6kV "or higher" surges are permitted by EN 50160, the European standard for the power quality of public mains supplies, and the author’s experience is that such high voltages reliably occur over most of Europe. In fact, a peak surge voltage of 6kV is typical of single-phase public mains supplies worldwide, and is this value because it is the typical spark-over voltage at the terminals of typical single-phase mains sockets. The single-phase mains sockets are acting as accidental spark gaps, protecting the equipment connected to the mains supply from overvoltages higher than approximately 6kV.

In dedicated three-phase mains distribution systems, where there are no single-phase plugs or sockets, the clearance between terminals is greater (e.g. between the terminals in IEC 309 style mains plugs ands sockets) and peak voltages of at least 12kV should be expected according to certain manufacturers who have had to design to this level to solve real problems in the field. Maybe as much as 20kV could be possible.

The venerable lightning protection standard BS6651 Appendix C (which will be replaced by EN 62305-4:2006 in August 2008) deals with this issue, and specifies the SPD ratings for equipment fitted in different parts of a site. This standard, or others which deal with the lightning protection of electronic equipment (e.g.
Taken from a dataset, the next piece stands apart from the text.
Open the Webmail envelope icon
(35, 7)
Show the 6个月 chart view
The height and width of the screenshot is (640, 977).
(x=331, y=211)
IEEE C62.41-1991, IEC 61312-1) should be used where the EMC test standards applied are lacking in surge requirements, or where their surge requirements are incomplete, or where there is concern that the use of these ordinary EMC test standards might not give sufficient protection for the desired level of reliability in the intended environment.
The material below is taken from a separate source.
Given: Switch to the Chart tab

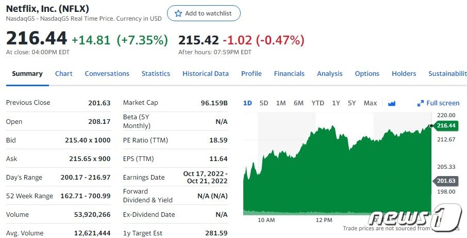Looking at the screenshot, I should click(x=64, y=74).
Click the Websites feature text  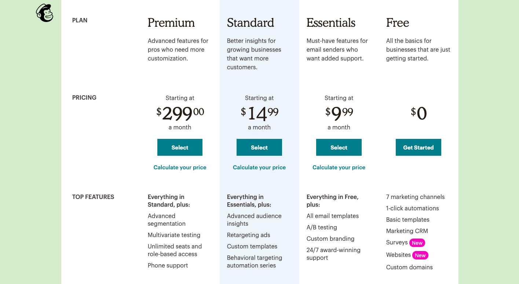coord(398,255)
When a product is adequately protected against lightning surges, it is generally protected well enough against common surges generated by other means, such as switchgear. But some industrial or medical environments can suffer from significantly high levels of mains surges that are not caused by lightning, and these could possibly also have a higher rate of occurrence. Such sites include superconducting magnet or power generation applications, and high-power switched reactive loads such as very large motors or transformers.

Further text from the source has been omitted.